* Exercise details:
Copy each line of the listing that includes "computer".

** Exercise material follows **

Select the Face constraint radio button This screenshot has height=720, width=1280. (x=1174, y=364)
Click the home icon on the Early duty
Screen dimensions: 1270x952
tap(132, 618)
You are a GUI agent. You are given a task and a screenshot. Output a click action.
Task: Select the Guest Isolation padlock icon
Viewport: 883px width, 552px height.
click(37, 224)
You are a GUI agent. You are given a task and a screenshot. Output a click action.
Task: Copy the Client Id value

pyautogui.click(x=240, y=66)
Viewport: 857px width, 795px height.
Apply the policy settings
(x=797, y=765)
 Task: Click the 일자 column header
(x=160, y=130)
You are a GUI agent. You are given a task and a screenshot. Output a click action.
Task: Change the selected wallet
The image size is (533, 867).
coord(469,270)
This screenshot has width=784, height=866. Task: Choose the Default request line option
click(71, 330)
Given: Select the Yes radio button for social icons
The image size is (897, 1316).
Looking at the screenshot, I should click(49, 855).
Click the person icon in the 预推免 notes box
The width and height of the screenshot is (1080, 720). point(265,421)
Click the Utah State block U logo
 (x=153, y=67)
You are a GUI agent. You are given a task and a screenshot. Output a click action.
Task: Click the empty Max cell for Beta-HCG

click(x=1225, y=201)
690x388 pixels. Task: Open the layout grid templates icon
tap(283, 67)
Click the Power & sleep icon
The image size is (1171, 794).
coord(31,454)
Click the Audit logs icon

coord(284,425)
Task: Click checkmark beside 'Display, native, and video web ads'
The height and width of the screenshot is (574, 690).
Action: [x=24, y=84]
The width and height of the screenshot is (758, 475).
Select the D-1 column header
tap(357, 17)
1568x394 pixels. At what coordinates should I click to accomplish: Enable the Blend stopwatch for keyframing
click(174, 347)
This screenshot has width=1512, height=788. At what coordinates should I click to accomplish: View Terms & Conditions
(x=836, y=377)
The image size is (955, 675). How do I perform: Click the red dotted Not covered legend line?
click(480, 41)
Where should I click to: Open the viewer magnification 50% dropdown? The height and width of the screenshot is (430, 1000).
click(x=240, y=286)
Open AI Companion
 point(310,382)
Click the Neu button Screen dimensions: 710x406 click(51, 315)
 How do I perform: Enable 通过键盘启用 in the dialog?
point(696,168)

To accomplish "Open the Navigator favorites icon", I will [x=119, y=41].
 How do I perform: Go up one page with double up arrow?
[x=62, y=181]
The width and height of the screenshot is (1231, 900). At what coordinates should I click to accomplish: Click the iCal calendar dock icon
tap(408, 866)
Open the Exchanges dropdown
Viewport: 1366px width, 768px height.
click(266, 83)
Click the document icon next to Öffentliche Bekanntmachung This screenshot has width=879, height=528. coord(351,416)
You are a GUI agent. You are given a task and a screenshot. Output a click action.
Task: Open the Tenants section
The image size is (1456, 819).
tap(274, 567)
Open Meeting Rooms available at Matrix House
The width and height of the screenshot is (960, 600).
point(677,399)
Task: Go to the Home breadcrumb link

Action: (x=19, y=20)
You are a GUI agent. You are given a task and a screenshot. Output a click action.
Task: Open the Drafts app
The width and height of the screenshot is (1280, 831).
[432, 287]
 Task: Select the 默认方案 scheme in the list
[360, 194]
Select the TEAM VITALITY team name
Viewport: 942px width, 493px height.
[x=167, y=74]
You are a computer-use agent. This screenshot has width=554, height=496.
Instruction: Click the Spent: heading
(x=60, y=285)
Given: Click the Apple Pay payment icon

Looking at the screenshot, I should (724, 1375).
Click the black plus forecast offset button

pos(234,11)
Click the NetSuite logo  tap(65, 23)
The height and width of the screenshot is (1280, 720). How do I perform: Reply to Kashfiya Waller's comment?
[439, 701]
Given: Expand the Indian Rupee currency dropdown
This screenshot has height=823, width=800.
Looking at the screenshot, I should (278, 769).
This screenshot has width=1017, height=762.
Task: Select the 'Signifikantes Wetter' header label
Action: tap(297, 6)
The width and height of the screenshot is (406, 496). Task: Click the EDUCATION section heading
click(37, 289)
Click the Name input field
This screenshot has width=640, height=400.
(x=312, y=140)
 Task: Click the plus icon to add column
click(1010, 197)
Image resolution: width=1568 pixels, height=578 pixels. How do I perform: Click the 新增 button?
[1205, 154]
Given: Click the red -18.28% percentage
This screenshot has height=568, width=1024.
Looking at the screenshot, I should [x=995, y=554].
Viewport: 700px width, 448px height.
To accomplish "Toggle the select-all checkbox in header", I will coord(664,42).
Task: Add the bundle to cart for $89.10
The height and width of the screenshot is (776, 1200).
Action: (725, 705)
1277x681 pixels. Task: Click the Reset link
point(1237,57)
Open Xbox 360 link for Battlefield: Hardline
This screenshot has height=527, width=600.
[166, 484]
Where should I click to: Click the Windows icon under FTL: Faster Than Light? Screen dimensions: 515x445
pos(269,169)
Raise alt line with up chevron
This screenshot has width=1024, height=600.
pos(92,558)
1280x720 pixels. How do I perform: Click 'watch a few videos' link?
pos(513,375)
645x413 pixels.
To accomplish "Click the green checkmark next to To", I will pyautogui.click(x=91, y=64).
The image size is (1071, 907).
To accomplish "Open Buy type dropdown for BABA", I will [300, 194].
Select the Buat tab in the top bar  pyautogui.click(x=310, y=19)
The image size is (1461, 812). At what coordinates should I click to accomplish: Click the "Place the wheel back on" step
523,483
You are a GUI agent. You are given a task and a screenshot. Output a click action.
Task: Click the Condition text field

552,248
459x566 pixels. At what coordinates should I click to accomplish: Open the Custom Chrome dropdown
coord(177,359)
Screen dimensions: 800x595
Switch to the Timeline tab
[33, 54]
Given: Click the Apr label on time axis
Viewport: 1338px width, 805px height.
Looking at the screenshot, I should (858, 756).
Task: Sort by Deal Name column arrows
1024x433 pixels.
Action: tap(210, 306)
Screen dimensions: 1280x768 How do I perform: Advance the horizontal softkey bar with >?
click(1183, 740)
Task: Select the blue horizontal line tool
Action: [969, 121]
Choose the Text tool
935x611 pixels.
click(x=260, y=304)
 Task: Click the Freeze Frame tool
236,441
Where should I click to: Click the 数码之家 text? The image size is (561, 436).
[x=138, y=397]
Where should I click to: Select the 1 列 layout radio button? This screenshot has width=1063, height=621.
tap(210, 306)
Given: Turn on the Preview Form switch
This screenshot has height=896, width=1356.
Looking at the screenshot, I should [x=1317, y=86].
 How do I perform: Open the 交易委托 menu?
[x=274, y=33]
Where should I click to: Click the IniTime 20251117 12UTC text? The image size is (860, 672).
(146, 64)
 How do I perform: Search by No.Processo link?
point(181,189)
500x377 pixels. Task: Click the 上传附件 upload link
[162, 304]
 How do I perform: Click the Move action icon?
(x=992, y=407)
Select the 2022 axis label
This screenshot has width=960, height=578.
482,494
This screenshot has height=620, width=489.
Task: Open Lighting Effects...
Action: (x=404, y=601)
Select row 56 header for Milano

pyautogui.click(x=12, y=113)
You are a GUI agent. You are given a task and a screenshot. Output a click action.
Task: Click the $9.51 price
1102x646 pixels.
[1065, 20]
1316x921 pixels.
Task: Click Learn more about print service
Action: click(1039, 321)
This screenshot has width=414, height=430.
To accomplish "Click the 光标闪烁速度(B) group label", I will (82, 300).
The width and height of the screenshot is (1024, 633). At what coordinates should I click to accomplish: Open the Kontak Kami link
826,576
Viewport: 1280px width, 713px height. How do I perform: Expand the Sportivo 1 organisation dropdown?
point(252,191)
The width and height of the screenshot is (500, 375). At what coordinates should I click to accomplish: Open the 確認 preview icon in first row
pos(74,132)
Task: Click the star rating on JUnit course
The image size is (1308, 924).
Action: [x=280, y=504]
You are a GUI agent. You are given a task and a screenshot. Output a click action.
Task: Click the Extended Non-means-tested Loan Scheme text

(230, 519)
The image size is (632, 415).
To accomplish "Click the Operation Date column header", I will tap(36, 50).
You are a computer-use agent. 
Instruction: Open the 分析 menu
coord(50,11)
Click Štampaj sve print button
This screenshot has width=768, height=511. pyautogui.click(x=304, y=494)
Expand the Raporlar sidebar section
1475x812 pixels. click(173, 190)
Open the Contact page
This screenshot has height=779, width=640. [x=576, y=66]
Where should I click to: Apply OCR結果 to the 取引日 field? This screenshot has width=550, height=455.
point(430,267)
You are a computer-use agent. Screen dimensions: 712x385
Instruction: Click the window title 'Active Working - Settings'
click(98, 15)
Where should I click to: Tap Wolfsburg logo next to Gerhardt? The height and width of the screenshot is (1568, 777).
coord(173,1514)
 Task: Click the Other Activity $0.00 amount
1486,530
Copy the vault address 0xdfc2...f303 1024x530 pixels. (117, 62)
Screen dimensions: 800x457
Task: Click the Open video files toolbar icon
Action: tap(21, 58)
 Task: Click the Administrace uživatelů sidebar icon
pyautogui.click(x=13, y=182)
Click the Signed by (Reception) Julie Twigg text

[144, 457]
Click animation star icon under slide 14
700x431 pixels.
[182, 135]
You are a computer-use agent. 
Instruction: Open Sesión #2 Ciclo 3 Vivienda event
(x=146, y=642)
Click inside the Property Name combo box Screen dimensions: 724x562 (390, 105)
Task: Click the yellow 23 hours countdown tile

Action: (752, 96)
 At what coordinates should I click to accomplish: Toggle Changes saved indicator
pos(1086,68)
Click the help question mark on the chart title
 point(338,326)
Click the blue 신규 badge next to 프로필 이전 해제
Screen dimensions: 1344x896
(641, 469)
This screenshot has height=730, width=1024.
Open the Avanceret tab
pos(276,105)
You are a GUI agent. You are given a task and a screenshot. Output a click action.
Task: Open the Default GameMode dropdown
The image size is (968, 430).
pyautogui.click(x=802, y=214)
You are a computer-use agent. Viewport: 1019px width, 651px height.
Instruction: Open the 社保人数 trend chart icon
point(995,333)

** End of Exercise material **

* Response to the exercise:
You are a computer-use agent. This screenshot has width=554, height=496.
You are a computer-use agent. 
You are a computer-use agent. Screen dimensions: 712x385
You are a computer-use agent. 
You are a computer-use agent. Viewport: 1019px width, 651px height.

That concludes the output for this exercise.